Both will be in their final year of eligibility in 2022. (If the sportswriters need to stick it to someone, there is always Curt Schilling, who seems eager to get up on the cross even though we really need the lumber.)
Clemens was not tapped for stardom from the age of 12. Jeff Pearlman’s The Rocket That Fell to Earth: Roger Clemens and the Rage for Baseball Immortality (HarperCollins, 2009) is especially valuable for understanding Clemens’s humble early life and choices he made that aided his long-term athletic development. Sure, there might be a night where Jacob deGrom racks up 21 strikeouts — draw a circle around a Colorado Rockies-New York Mets four-game series in late May — but there will never be another ace like Roger Clemens.
Lastly but not least of all
Freezing Cold Takes has a long thread of bad football takes.
Speaking of drafts in leagues that need to be taken down to the studs and rebuilt, the Ontario Hockey League is holding a draft lottery and a snake draft. Make your jokes about the London Knights getting the first choice. Given how the draft has usually gone, London would probably prefer to pick back-to-back at the end of Round 1 and start of Round 2.

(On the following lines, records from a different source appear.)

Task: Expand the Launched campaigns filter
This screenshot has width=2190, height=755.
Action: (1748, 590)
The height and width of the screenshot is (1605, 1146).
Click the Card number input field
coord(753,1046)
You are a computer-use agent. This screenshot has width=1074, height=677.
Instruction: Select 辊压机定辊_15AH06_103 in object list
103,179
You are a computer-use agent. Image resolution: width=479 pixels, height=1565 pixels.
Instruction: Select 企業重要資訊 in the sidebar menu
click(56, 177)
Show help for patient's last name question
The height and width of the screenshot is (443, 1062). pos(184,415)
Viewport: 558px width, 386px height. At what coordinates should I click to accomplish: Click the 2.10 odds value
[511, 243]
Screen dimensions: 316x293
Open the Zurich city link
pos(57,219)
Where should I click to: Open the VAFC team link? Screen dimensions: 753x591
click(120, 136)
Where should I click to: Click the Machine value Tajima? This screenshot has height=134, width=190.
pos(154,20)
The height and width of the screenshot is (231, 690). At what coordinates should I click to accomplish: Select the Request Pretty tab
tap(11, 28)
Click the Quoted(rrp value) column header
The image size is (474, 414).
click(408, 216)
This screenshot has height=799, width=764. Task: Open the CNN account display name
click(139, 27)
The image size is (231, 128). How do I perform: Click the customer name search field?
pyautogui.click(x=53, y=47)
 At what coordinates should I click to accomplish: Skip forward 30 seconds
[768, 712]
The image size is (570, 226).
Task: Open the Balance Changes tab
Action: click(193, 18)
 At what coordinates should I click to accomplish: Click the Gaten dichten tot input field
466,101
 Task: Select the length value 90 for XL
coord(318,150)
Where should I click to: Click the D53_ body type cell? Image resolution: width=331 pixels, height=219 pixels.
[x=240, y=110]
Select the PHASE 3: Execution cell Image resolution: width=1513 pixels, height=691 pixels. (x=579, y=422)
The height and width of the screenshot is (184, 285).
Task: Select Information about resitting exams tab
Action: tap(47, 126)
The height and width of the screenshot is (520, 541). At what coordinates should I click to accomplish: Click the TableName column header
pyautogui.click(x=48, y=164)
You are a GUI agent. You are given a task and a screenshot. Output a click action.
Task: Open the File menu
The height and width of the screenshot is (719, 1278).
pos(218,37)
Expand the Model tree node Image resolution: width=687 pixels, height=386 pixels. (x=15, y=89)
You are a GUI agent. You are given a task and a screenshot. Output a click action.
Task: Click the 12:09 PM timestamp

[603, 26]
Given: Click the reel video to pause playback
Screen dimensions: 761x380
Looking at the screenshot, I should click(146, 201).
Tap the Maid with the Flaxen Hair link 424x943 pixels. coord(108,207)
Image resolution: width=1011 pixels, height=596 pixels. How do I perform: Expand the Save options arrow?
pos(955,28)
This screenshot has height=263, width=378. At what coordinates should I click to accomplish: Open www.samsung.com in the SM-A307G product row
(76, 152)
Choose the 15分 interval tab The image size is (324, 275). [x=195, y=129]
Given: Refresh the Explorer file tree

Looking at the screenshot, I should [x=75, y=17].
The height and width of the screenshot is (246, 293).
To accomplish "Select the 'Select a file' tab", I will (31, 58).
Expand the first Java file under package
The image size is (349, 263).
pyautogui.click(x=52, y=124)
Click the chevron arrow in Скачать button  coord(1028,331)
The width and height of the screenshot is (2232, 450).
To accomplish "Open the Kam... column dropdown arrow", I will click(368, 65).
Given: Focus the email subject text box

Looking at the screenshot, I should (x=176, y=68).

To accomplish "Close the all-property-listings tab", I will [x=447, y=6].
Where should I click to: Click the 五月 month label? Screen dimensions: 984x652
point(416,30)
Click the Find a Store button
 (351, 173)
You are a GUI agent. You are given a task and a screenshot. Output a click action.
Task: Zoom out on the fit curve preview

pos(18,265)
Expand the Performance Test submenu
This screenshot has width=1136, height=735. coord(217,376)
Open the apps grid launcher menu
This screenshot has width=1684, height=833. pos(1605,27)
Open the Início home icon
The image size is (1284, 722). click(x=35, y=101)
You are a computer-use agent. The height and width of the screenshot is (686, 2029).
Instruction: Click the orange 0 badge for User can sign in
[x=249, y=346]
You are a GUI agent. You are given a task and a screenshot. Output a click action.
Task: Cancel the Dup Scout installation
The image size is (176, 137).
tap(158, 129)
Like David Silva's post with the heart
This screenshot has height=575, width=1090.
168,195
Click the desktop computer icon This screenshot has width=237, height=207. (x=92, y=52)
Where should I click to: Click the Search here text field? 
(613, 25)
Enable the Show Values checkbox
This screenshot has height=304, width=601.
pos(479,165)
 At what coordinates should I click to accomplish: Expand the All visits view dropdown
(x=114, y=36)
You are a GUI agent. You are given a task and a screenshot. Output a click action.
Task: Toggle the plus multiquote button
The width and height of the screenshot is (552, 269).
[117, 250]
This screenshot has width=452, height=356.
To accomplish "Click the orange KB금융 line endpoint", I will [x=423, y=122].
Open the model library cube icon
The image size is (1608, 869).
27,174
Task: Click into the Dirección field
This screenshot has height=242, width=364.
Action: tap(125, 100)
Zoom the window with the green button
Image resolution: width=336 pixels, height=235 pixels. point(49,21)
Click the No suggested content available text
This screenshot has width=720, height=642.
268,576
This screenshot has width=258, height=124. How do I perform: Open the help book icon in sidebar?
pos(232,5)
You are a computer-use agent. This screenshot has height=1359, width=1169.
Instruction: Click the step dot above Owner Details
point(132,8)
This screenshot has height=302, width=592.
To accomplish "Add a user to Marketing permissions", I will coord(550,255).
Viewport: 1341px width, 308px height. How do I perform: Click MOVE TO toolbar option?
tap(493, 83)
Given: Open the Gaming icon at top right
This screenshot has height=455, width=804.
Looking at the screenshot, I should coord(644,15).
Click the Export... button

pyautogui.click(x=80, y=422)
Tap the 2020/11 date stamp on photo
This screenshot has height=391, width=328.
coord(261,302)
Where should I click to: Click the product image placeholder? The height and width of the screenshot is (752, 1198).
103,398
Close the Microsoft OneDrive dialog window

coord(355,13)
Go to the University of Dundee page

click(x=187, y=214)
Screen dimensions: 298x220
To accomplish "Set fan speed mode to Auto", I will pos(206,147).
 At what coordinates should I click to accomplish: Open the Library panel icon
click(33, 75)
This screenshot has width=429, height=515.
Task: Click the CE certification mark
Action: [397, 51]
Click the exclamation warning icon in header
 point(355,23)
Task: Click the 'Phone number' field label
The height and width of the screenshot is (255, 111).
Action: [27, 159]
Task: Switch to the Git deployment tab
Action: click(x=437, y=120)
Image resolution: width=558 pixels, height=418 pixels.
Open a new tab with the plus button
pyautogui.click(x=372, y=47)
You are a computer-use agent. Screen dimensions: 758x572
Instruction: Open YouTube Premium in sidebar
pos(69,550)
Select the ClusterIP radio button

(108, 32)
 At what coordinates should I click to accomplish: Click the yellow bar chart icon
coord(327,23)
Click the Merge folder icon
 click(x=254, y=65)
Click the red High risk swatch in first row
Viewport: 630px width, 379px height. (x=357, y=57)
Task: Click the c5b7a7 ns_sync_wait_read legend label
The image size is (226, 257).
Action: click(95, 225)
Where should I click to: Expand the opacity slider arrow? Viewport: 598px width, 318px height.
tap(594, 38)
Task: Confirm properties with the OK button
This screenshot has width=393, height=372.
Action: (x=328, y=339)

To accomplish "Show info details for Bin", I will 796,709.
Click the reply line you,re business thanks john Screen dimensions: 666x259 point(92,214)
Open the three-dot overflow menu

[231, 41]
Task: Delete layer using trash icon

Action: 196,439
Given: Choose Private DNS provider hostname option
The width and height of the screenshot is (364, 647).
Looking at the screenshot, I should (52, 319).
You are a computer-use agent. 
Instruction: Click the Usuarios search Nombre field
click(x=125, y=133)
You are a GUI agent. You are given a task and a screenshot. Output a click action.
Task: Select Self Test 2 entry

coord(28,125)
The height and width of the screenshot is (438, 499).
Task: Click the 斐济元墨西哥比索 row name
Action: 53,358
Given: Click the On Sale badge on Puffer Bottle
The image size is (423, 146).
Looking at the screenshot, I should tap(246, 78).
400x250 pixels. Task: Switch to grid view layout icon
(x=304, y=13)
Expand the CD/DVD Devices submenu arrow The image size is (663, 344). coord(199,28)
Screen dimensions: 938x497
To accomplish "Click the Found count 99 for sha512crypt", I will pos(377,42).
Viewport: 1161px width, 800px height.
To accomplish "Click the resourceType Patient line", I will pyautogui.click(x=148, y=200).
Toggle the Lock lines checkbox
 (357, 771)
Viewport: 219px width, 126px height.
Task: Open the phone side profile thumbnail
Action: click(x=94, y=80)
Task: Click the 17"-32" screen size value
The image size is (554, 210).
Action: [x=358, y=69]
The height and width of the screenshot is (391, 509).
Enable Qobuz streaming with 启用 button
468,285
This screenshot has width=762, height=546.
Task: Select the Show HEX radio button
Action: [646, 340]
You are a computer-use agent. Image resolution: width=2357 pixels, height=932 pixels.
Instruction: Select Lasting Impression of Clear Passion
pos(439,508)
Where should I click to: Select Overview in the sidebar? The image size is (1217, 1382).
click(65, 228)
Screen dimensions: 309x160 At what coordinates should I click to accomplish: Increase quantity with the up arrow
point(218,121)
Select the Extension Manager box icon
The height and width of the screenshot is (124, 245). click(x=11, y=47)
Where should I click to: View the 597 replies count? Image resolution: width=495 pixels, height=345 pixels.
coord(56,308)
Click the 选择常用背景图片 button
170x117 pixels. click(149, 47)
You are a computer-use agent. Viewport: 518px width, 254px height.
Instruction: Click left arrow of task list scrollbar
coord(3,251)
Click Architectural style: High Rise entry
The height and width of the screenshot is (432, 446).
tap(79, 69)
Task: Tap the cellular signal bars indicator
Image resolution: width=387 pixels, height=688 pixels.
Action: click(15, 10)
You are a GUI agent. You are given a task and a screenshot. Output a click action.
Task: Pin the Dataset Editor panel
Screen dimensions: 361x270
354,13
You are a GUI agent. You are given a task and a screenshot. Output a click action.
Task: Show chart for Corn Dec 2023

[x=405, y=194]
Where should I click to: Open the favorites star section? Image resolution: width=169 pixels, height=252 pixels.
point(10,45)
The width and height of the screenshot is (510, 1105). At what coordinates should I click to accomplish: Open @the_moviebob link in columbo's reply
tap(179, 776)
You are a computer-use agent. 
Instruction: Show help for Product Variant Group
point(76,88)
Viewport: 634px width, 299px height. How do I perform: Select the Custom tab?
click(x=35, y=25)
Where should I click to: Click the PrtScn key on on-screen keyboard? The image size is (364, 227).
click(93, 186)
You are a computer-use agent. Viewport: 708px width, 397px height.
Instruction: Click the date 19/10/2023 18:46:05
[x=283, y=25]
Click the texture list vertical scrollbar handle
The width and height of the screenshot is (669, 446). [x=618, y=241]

Any remotely positive-seeming news about women’s pro hockey is welcome. The NWHL says it is going to double its salary cap for next season.
That is more than enough for today. Thank you for allowing these words on your screen, please stay safe, and be kind.
Granted, a NFL player is just as vulnerable to the latter in Tampa Bay. More so even. It is Florida.
The Vikings picked hall of fame offensive tackle Ron Yary No. 1 in 1968.
Relievers Mariano Rivera, Hoyt Wilhelm and Dan Quisenberry also have a better career adjusted ERA+ than Clemens.